- Born: 1967 (age 57–58) Kunming, China
- Occupation: Performance artist

= He Yunchang =

Chinese performance artist

He Yunchang (born 1967), also known as A Chang, is a Chinese performance artist known for works of endurance.

== Life and career ==

He Yunchang was born in Kunming, southwest China, in 1967. He graduated from the Yunnan Art Institute in 1991 with a degree in oil painting and moved to Beijing in 1998, where he developed conceptual performances. Often held in nature and contrasting the natural world with the body's limits, his performances were based on He's ideas of space and time. Most of the performances had no outcome. His original performances were held in Kunming, but eventually expanded to Beijing. His 1999 Kunming performance Dialogue with Water is documented with the artist dangling from a crane above an active river, extending a knife to cut the river's flow. In Wrestle: One and One Hundred (2001), He wrestled one hundred Kunming men and mostly lost. Despite his failures, the works became mythical in their audacity, like folklore.

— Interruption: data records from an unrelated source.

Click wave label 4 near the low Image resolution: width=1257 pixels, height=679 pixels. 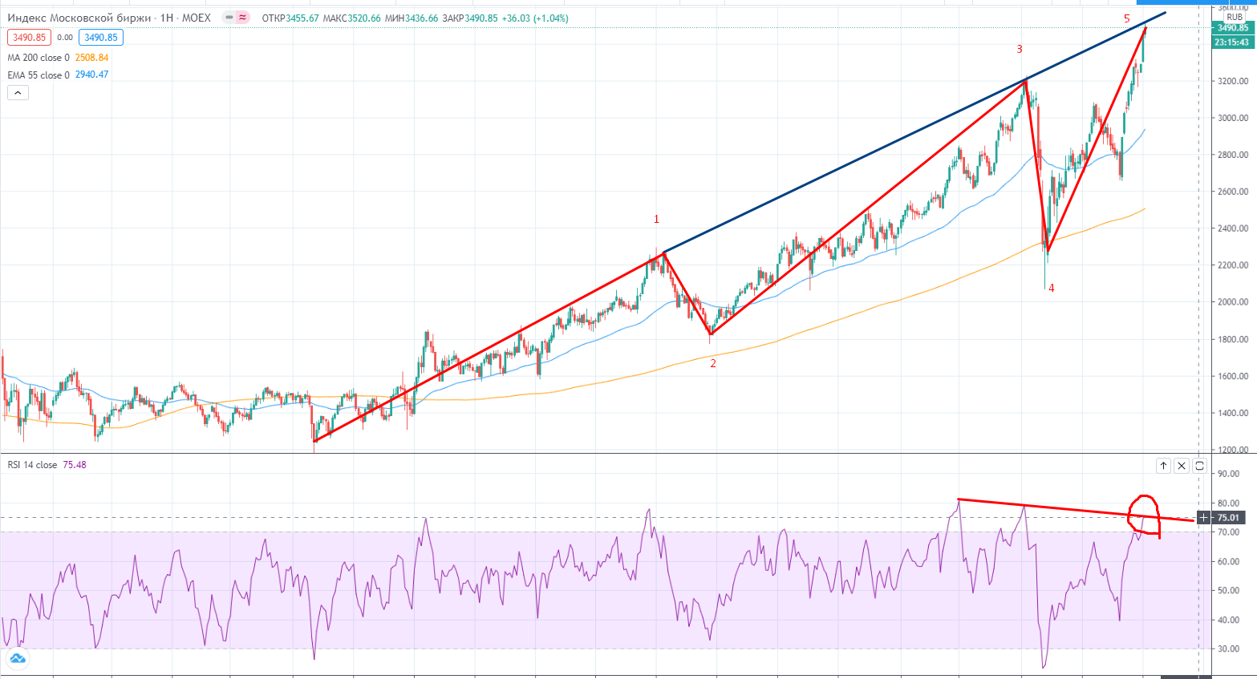1051,288
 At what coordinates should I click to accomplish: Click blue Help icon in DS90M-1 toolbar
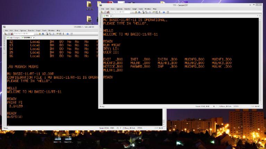(67, 34)
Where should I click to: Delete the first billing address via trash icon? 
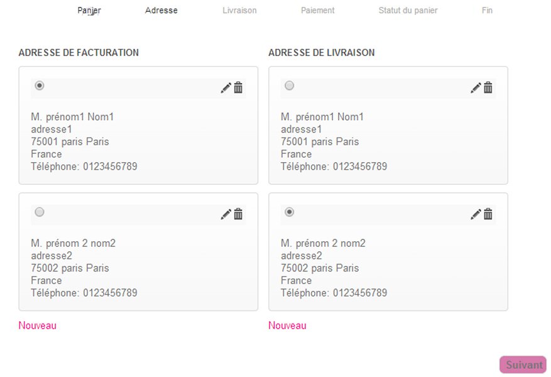[x=238, y=87]
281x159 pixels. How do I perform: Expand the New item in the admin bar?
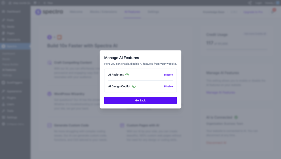point(47,3)
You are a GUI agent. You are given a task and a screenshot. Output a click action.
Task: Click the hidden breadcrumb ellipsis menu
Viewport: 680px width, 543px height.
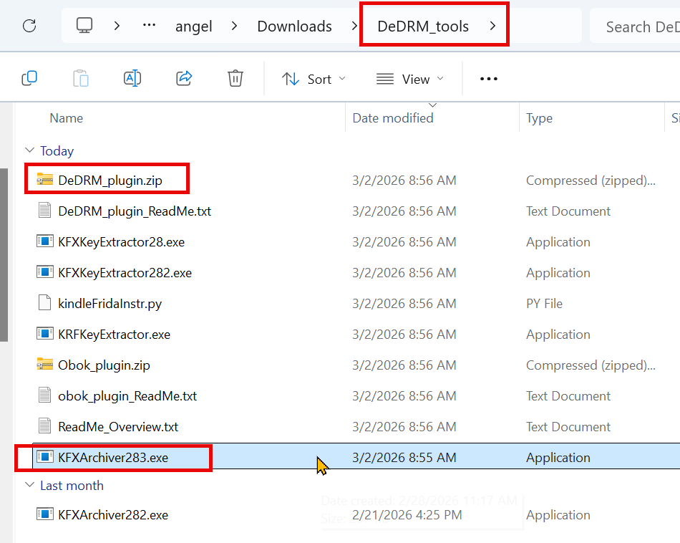pyautogui.click(x=149, y=25)
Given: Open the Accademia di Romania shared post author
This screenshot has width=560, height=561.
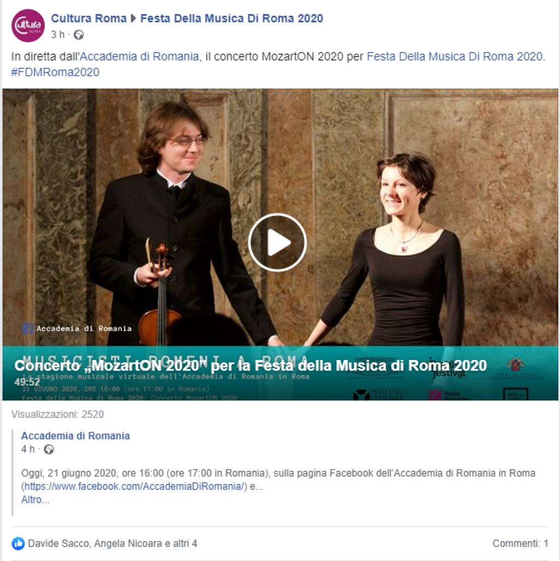Looking at the screenshot, I should click(75, 436).
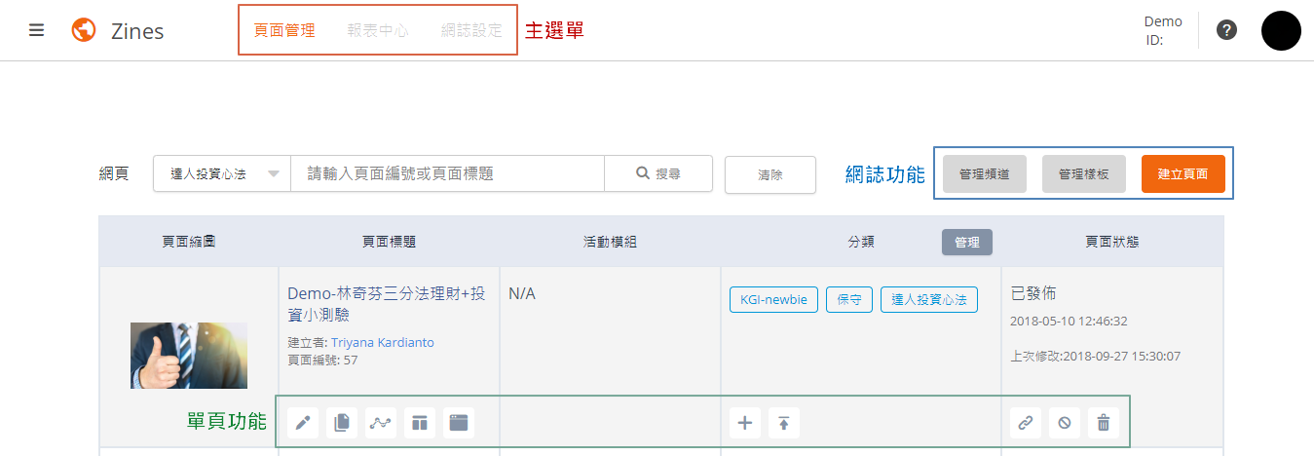Click the unpublish ban circle icon
Viewport: 1314px width, 456px height.
click(1065, 423)
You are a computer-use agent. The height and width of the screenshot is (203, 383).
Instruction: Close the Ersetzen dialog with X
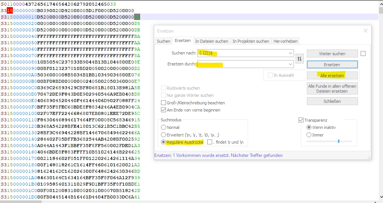point(365,31)
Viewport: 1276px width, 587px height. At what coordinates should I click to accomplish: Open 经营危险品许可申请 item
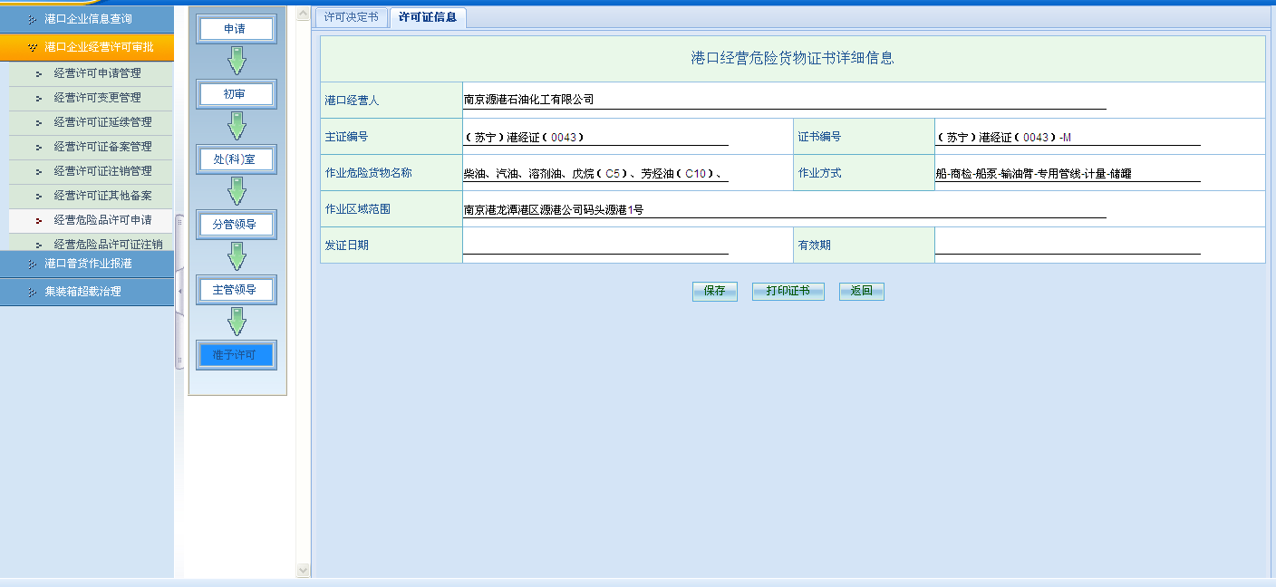102,220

He is known for his endurance performance works. In 2004, he cemented himself in a block for a day. In 2007, he carried a rock around the perimeter of the island of Great Britain, returning the rock to the place he picked it up. In He's One Meter Democracy (2010), he proposed that he would cut himself one meter from his clavicle to his knee and held a pseudo-democratic vote as to whether he would continue with the procedure. The majority voted in favor and a medical doctor performed the cut. In March 2012, he began sleeping outside in Caochangdi until the grass grew. The work was documented through social media. He's Conversation with the River shows a documentary photograph featuring the artist dangling upside down from a crane over a river.

==Exhibitions==

Chambers Fine Art hosted his first American solo show in December 2007.
He was one of seven Chinese artists representing the country at the 2013 Venice Biennale. In The Water of Venice, he filled 2,013 numbered and signed bottles of seawater.
In 2021, Yunchang is having his first major solo show in Europe, at the Francisco Carolinum in Linz, Austria, entitled He Yunchang - Golden Sunshine. The exhibition will be curated by Ai Weiwei.